Kalpana Kotagal wants the Senate to Believe she is no Longer a Radical Climate Activist, but her Recent Rhetoric Tells a Different Story.
In Questions For The Record from Senators Murkowski and Braun, Kalpana Kotagal was asked about her work with the group USPIRG, a group that wants to "retire coal-fired power plants, oil-based transportation systems and other fossil fuel infrastructure."
Kotagal responded, "My personal views from over 20 years ago related to fossil fuels will not impact my ability to treat employers in the fossil fuel industry fairly. In the event I am so fortunate as to be confirmed as a Commissioner, my personal views on climate issues would not impact my enforcement of federal workplace non-discrimination laws."
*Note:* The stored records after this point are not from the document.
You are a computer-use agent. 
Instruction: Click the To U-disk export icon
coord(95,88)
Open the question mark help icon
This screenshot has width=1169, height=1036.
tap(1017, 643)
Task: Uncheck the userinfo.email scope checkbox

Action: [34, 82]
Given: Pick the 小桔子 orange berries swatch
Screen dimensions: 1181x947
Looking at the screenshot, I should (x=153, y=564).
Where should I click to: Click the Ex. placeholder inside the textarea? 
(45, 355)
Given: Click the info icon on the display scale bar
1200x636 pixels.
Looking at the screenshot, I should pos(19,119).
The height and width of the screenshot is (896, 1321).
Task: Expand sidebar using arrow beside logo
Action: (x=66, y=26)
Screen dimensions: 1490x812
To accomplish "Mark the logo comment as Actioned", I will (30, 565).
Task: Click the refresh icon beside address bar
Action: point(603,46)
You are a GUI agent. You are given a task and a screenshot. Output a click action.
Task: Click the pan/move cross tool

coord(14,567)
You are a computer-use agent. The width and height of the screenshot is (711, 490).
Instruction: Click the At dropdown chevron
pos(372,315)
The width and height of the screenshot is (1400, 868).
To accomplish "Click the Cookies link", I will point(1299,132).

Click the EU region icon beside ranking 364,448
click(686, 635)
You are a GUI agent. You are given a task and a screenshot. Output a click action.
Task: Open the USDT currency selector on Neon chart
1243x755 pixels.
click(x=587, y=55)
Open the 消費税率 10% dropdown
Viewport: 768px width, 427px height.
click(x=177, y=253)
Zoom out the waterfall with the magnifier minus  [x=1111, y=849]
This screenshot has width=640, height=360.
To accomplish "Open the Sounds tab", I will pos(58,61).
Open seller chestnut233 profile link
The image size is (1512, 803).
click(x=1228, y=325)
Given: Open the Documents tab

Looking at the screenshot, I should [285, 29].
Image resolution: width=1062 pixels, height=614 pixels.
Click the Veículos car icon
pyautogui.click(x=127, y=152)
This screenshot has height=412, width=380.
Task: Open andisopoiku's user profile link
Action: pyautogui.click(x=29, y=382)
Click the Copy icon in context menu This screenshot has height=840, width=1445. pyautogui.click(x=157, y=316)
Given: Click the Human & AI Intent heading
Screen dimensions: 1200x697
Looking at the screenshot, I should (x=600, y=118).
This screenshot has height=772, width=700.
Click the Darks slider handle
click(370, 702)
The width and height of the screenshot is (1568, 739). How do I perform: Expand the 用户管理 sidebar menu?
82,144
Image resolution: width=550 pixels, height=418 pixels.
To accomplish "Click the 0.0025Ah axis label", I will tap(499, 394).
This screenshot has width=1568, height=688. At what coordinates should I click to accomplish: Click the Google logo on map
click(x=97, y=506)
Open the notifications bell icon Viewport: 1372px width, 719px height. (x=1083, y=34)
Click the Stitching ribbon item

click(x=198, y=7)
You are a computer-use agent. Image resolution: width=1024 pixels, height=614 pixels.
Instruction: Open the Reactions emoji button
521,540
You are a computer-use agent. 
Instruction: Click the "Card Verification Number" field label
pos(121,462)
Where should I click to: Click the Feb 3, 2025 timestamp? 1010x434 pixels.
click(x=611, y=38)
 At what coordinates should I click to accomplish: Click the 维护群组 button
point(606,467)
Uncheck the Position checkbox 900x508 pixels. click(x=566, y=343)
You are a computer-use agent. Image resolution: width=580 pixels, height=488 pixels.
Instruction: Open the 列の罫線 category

Her comments seem to be meant to indicate that her work "20 years ago" with an anti-fossil fuel group should be ignored as something of a youthful indiscretion and more importantly have nothing to do with workplace enforcement issues. Unfortunately, that is just not accurate. Ms. Kotagal continues to support anti-fossil policies and spoke just two years ago on how the two are intimately connected.
At the Sustainability Symposium 2020, Ms. Kotagal delivered remarks on "Sustainability for All: The Nexus Between Sustainability and Social Justice" Her comments are illuminating and should provide insights into how she could use her position on the EEOC if she were confirmed. She commented:
"Many of you are probably asking yourselves what on earth is a civil rights lawyer doing here? What does her work have to do with the work of innovation and excellence in green building?"
She then tells them:
"The connection between our built environments including where we live and discrimination is tangible and the connection between addressing climate change and adapting to its effects and furthering social justice and equity is a crucial one. There is an immediate connection between your daily work and that effort provided that you bring it into focus and I'm so glad that Rihanna gun night will be here to talk about the Green New Deal later today - I think that's such a central part of that conversation."
Ms. Kotagal makes it clear in her speech that she believes that connecting anti-fossil fuel policies like the Green New Deal with "social justice and equity" (which would be her focus at the EEOC) is "crucial."
When Nominee Kotagal tells Senators that her work with USPIRG is ancient history and would not influence her work on the EEOC the Real Kalpana Kotagal makes it clear that she's the same old environmental activist she was 20 years ago and she would use her perch at the EEOC to prosecute the climate agenda to further social justice.